Posted: 6 December 2021 | | No comments yet

The giant 2,000 tonne tunnel boring maching (TBM) will dig a one-mile long tunnel under Long Itchington Wood in Warwickshire.

HS2 launches its first tunnel boring machine in the Midlands

HS2 CEO Mark Thurston pushes the button to start the TBM. Credit: HS2 Ltd

On 2 December 2020, HS2’s CEO, Mark Thurston, pushed the button to start HS2’s tunnel boring machine (TBM) on its one-mile journey under Long Itchington Wood in Warwickshire, marking the launch of the first TBM on the Midlands section of HS2.

Around 170 engineers have been working on the 2,000 tonne, 125m-long TBM during its construction and assembly. An expert tunnelling team will now work around the clock in shifts to operate the machine for around five months as it excavates the first bore of the one-mile tunnel.

HS2 Minister Andrew Stephenson, said: “This is yet another vital landmark in our journey towards a better connected Britain and with the launching of ‘Dorothy’ today in Warwickshire, shows real progress in helping transform journeys across our country. It also underlines how our £96 billion Integrated Rail Plan – the largest ever investment in our rail network – is instrumental in creating jobs and economic opportunities, and ensuring more people reap the benefits of better rail journeys.”
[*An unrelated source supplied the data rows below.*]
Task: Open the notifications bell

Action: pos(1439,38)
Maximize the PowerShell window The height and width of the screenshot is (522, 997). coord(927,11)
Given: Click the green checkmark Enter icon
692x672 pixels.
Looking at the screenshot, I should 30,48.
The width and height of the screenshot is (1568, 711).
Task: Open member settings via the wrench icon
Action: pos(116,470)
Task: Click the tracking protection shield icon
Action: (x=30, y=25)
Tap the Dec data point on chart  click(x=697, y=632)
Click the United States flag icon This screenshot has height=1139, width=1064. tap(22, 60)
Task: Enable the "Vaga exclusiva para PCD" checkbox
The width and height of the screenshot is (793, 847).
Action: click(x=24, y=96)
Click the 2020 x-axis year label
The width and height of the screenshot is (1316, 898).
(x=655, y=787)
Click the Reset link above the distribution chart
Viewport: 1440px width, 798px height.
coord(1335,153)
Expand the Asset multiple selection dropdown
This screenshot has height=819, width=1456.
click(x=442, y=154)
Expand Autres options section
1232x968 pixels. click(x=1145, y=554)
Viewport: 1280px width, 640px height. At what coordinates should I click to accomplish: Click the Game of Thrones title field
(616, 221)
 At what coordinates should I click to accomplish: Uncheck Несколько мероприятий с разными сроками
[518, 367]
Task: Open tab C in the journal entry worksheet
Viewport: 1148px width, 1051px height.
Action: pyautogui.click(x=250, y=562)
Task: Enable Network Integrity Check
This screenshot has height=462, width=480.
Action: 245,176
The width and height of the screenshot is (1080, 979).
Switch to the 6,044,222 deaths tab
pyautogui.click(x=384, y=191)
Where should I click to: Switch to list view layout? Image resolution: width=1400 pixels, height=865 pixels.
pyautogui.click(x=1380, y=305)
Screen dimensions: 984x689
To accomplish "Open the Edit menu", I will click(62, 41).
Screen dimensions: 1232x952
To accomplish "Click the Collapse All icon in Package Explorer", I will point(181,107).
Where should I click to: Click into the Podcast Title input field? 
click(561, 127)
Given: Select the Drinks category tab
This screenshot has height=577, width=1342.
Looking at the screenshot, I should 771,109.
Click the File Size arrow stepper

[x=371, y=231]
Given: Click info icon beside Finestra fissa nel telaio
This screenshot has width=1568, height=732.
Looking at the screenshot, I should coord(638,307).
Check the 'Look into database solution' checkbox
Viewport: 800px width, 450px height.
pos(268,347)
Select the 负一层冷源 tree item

This will be the first HS2 tunnel to be completed on the project, with the machine set to break through its first bore at the south portal in Spring 2022. It will then be disassembled and taken back to the north portal to dig the second bore, which is due to be completed in early 2023.

The tunnel, which will preserve the ancient woodland above, forms a key element in how HS2 is managing environmental impacts through the design of the railway, preserving Britain’s precious wildlife habitats. These woods are classified as a Site of Special Scientific Interest (SSSI) and have complex ecosystems that have taken hundreds of years to establish.

The machine will remove a total of 250,000 cubic metres of mudstone and soil which will be transported to the on-site slurry treatment plant where the material is separated out before being reused on embankments and landscaping along the route.

The final section at the south end of the tunnel will become a ‘green tunnel’ – also known as a cut and cover tunnel – where a soil ‘roof’ is built around the tunnel entrance to integrate the portal into the natural landscape.

In total there will be 10 HS2 TBMs on Phase One, working to create 64 miles of tunnel between London and the West Midlands for Britain’s high-speed rail project.